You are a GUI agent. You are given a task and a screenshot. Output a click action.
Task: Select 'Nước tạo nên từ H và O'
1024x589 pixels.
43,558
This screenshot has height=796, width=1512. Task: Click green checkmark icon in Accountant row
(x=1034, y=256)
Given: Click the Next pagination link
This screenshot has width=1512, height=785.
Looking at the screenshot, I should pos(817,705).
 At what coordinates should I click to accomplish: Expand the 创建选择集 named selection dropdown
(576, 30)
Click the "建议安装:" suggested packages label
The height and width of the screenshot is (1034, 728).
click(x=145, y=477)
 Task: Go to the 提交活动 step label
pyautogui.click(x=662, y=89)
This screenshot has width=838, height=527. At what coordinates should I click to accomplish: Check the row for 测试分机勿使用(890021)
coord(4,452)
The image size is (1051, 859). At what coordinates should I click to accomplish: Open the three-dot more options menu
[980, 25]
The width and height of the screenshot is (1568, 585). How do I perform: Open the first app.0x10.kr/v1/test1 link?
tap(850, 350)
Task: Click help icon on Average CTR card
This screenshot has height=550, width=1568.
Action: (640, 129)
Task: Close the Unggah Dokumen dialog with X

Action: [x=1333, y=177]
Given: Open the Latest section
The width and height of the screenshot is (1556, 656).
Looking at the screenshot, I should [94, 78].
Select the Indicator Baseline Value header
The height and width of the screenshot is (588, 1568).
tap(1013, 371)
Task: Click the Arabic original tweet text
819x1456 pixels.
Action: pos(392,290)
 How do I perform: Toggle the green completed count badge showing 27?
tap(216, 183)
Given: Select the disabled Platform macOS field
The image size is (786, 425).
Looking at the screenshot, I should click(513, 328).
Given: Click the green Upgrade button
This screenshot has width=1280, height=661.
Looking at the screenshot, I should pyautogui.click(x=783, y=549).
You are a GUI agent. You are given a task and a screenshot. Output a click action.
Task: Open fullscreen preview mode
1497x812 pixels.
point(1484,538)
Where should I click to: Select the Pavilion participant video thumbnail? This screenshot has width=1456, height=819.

━━━━━━

About this exercise -
Reproduce the lines above, beginning at the line with "This screenshot has height=796, width=1512." and stopping after the line with "Given: Open the Latest section", exactly as they are.

Exercise answer -
This screenshot has height=796, width=1512. Task: Click green checkmark icon in Accountant row
(x=1034, y=256)
Given: Click the Next pagination link
This screenshot has width=1512, height=785.
Looking at the screenshot, I should pos(817,705).
 At what coordinates should I click to accomplish: Expand the 创建选择集 named selection dropdown
(576, 30)
Click the "建议安装:" suggested packages label
The height and width of the screenshot is (1034, 728).
click(x=145, y=477)
 Task: Go to the 提交活动 step label
pyautogui.click(x=662, y=89)
This screenshot has width=838, height=527. At what coordinates should I click to accomplish: Check the row for 测试分机勿使用(890021)
coord(4,452)
The image size is (1051, 859). At what coordinates should I click to accomplish: Open the three-dot more options menu
[980, 25]
The width and height of the screenshot is (1568, 585). How do I perform: Open the first app.0x10.kr/v1/test1 link?
tap(850, 350)
Task: Click help icon on Average CTR card
This screenshot has height=550, width=1568.
Action: (640, 129)
Task: Close the Unggah Dokumen dialog with X

Action: [x=1333, y=177]
Given: Open the Latest section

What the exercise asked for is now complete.